On Friday 3 May 2024, the Court of Appeal upheld the decisions of the First Tier Tribunal (“FTT”) and the Upper Tribunal (“UT”) in the case of Kwik-Fit Group Ltd and others v HMRC [2024] EWCA Civ 434, thereby dismissing the taxpayer’s appeal. The decision – the latest judgment concerning the UK’s “unallowable purpose” rule – will give company directors involved with tax planning yet more food for thought.

Cases dealing with unallowable purpose have been a hotbed of HMRC litigation in recent years, with the Kwik-Fit ruling being handed down less than a month after the Court of Appeal’s decision in BlackRock, which also resulted in a victory for HMRC. It remains to be seen whether the taxpayer’s appeal in JTI will be successful.

Unallowable Purpose

Where a loan relationship has an “unallowable purpose”, debits attributable – on a just and reasonable basis – to that unallowable purpose are disallowed for UK corporation tax purposes.

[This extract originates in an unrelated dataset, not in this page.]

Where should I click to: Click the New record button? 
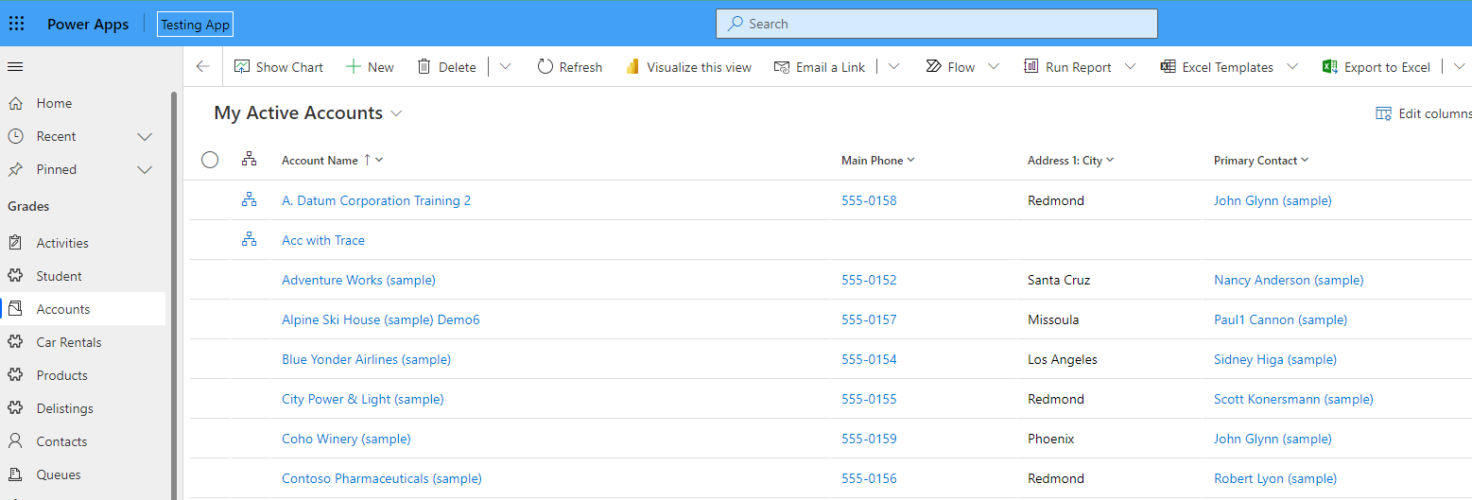(370, 67)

Broadly, a loan relationship will have an “unallowable purpose” if a company’s purpose for entering into it is one which is “not amongst the business or other commercial purposes of the company”. The relevant legislation provides that there is an unallowable purpose if the securing of a tax advantage is the main purpose (or one of the main purposes) of entering into that loan relationship.

Background

The Kwik-Fit group carried out a reorganisation in 2013 (the “Reorganisation”), which involved the assignment of existing intra-group receivables (the “Existing Loans”) to an intermediate group holding company, Speedy 1 Limited (“Speedy”), and the creation of certain new loans advanced by Speedy (the “New Loans”). The interest rates of the Existing Loans were increased to mirror the terms of the New Loans (LIBOR + 5%).

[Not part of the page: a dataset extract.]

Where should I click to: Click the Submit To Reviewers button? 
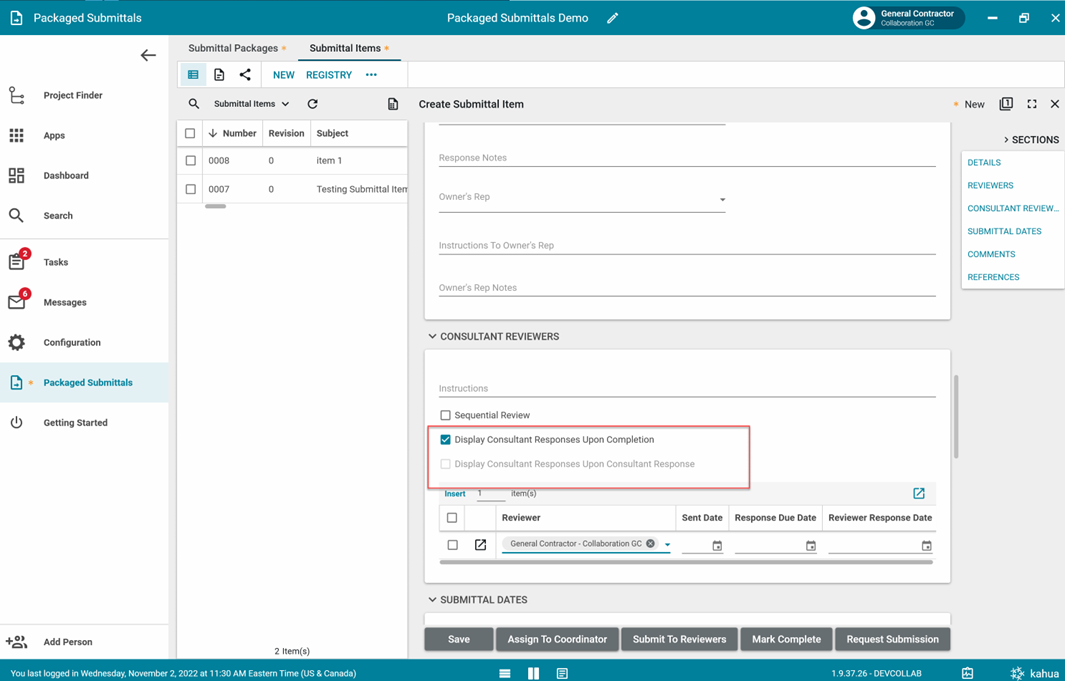pos(679,639)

Speedy had existing tax reliefs – in the form of non-trading loan relationship deficits (the “Losses”) – of approximately £48 million which were “trapped” in the company and could only be used to set against Speedy’s own non-trading profits (due to the rules for tax reliefs as they applied at that time).  The Kwik-Fit group projected that it would take around 25 years to utilise fully the Losses but – through interest income resulting from the Reorganisation – it was estimated that Speedy’s use of these Losses could be accelerated to just three years. It was accepted that this was a main purpose of the Reorganisation.

Having sought advice from the group’s tax advisers in relation to the Reorganisation, the Kwik-Fit group approached HMRC in March 2013 and they initially took no issue with the proposed arrangements.  However, HMRC subsequently formed the view that the New Loans (which did not form part of the initial discussion with HMRC) engaged the unallowable purpose rule in relation to the Reorganisation and largely disallowed the Kwik-Fit group’s claims to tax relief on the interest paid on both the Existing Loans and the New Loans.

Court of Appeal decision

Kwik-Fit’s subsequent appeals to the FTT and the UT were both dismissed, and the Court of Appeal was asked to consider two key grounds of appeal.

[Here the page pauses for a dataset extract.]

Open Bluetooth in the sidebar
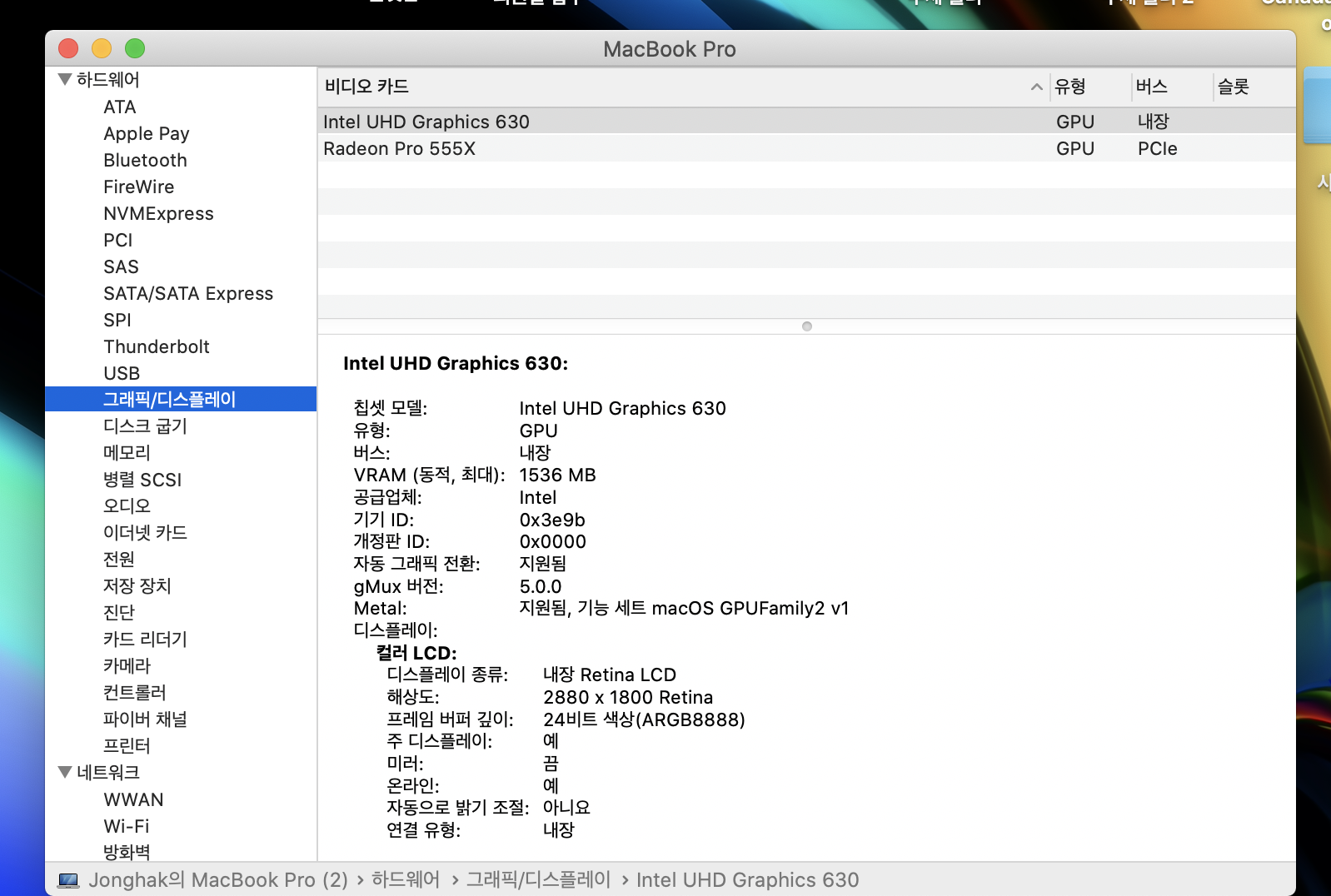This screenshot has width=1331, height=896. [x=145, y=161]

Firstly, Kwik-Fit argued that the FTT and the UT were wrong to hold that the appellant companies each had an unallowable purpose in becoming or remaining parties to the relevant loan relationships. Kwik-Fit accepted that a main purpose of the Reorganisation was to accelerate the use of Speedy’s Losses, but submitted that this was not a tax advantage because Speedy “was not better off as against HMRC as a result”. Although the appellant companies knew that paying increased interest amounts would lead to deductible debits, Kwik-Fit argued that knowledge and expectation of the tax outcome for the group did not amount to a “main purpose” for the relevant loans. Additionally, Kwik-Fit argued that the group had done nothing other than “what the statutory code envisaged”: transfer pricing rules required the application of an arm’s length rate of interest for which deductions were claimed, and Speedy had used genuine, pre-existing losses to offset its interest income.

The Court of Appeal rejected these arguments, holding that “it is and was obvious” that the real economic benefit of the Reorganisation was to release Speedy’s Losses for use by the Kwik-Fit group as a whole, and that (as the Losses could not be accessed directly) this was achieved indirectly through the creation of deductions across the group and the use of Speedy’s Losses to absorb the corresponding interest income from the loans. The Court of Appeal noted that “in reality, no such distinction can be drawn” between the admitted purpose of accelerating Speedy’s Losses and the knowledge of the relevant decision makers that deductible debits would be generated in the Kwik-Fit group companies. This was supported by the factual findings of the FTT that the appellant companies knew that a significant advantage of the Reorganisation would be to use Speedy’s Losses to reduce the group’s total tax liability – by generating deductions for interest paid by the appellant companies without a tax charge on the corresponding interest income received by Speedy – and benefit the Kwik-Fit group as a whole.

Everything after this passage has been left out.